Rewrite the part of the lines below that opens with the line containing "Task: Tap the back chevron beside My Tickets" and closes with the line containing "Action: 3,170", requests included, offsetting every coordinate in the answers by 10. Leave the pictures out of your answer.

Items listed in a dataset
______________________________
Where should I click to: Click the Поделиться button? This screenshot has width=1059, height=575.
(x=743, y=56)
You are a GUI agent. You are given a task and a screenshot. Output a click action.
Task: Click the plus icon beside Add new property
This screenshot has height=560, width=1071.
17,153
______________________________
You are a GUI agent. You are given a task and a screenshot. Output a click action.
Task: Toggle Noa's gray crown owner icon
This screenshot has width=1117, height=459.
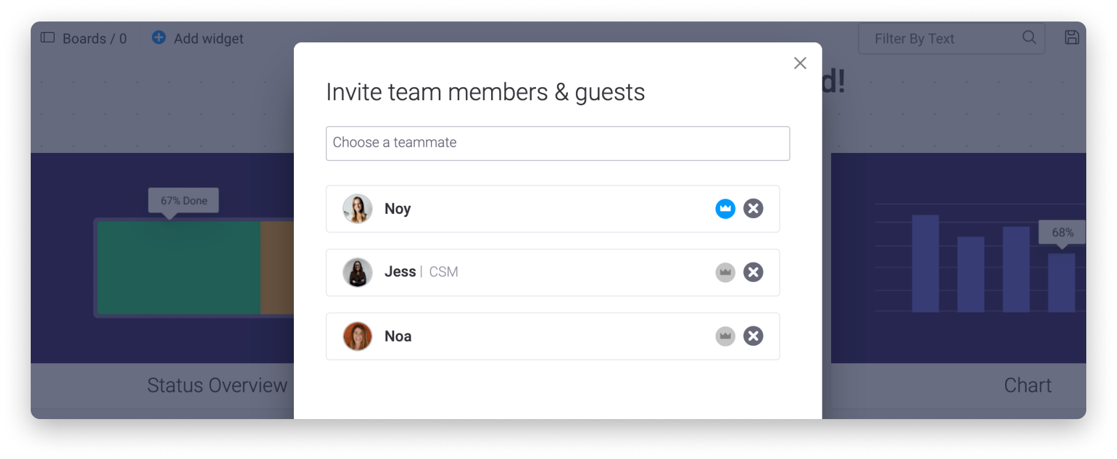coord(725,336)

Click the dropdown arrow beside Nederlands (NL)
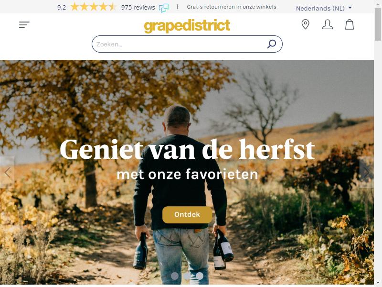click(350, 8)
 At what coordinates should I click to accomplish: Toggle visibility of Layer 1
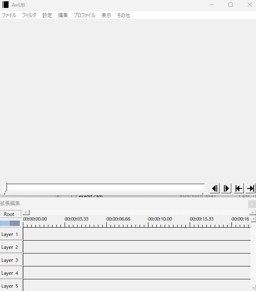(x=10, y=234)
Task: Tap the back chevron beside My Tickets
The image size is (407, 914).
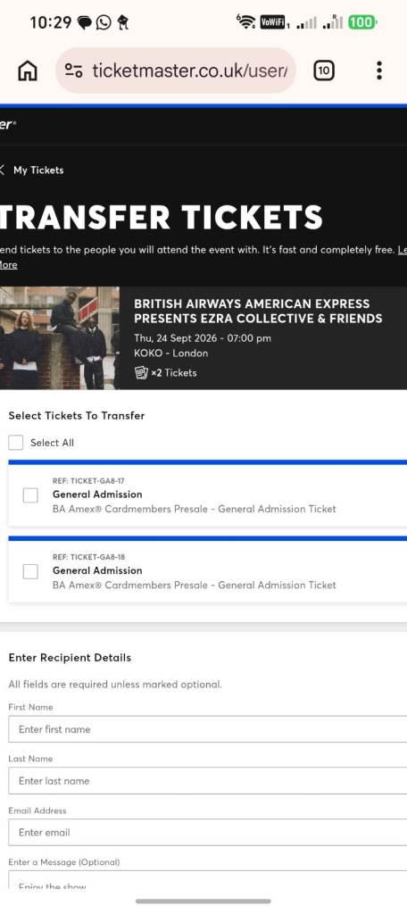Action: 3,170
______________________________
● SOLUTION TO THIS PROBLEM:
Task: Tap the back chevron beside My Tickets
The image size is (407, 914).
Action: 13,180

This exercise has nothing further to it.